Mais elle y croit, et en 2025, Loïs Boisson revient avec une détermination à toute épreuve. Enchaîne les victoires sur terre battue. Gagne à Chypre, en Espagne, en Suisse.
Roland-Garros, c’était censé être un bonus. Un tournoi sans pression. Une expérience, au mieux. Premier tour: Elise Mertens, 24e tête de série, balayée. Deuxième tour: Anhelina Kalinina, au tapis. Troisième: Elsa Jacquemot, sa compatriote, battue dans une ambiance un peu étrange, mi-sororité, mi-ambition. Déjà trois tours, alors que Loïs Boisson n’aurait même pas pu rêver de jouer à Paris sans invitation.
Mais c’est en huitièmes que le public comprend ce qui est en train de se passer. Jessica Pegula, numéro 3 mondiale, tombe à son tour. En trois sets d’une intensité folle, la jeune Française se révèle. Elle ose, elle frappe, elle s’arrache. Et la foule ne s’y trompe pas: elle vibre avec elle, elle scande son prénom.

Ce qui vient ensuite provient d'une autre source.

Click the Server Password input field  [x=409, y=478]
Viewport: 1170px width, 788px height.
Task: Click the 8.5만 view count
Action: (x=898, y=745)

Sur le Lenglen, l’ambiance devient volcanique. Une Marseillaise spontanée. 3-6, 6-4, 6-4. Des larmes après la balle de match. Boisson, les yeux embués, avoue n’avoir «jamais joué devant autant de monde».
Le reste est presque anecdotique tant le scénario paraît déjà complètement dingue. Elle devient la première wildcard à atteindre les quarts à Roland-Garros depuis Mary Pierce en 2002. La joueuse la moins bien classée à aller aussi loin en Grand Chelem depuis 2017. Elle triple son classement, flirte avec le top 125. Et empochera (au moins) 500 000 dollars.
Mais plus encore, elle gagne quelque chose que personne ne peut lui enlever: un stade qui scande son nom, alors que peu de spectateurs ne le connaissait avant le début de la quinzaine.
Ce mercredi, elle affronte la Russe Mirra Andreeva, 6e mondiale pour une place dans le dernier carré. Une autre prodige, mais dans un tout autre style, façonnée très jeune par les structures russes. L’opposition sera rude. Mais qui peut encore parier contre Loïs Boisson? La Française joue libérée, comme si elle n’avait rien à perdre. Et c’est peut-être sa plus grande force.
Son parcours, c’est celui d’une joueuse hors cadre. Une jeune femme qui n’a pas été poussée trop vite, trop haut. Qui a grandi dans un relatif anonymat, loin du tumulte des «espoirs» dont on finit par oublier les noms. La jeune Française n’est pas née star. Elle l’est devenue, à coups de sueur, de résilience et de statistiques déjouées à Roland-Garros.
Loïs Boisson, c’est la preuve que parfois, une wildcard suffit pour mettre le feu à tout un tournoi. Et qu’on peut encore écrire des histoires folles sur la terre battue parisienne.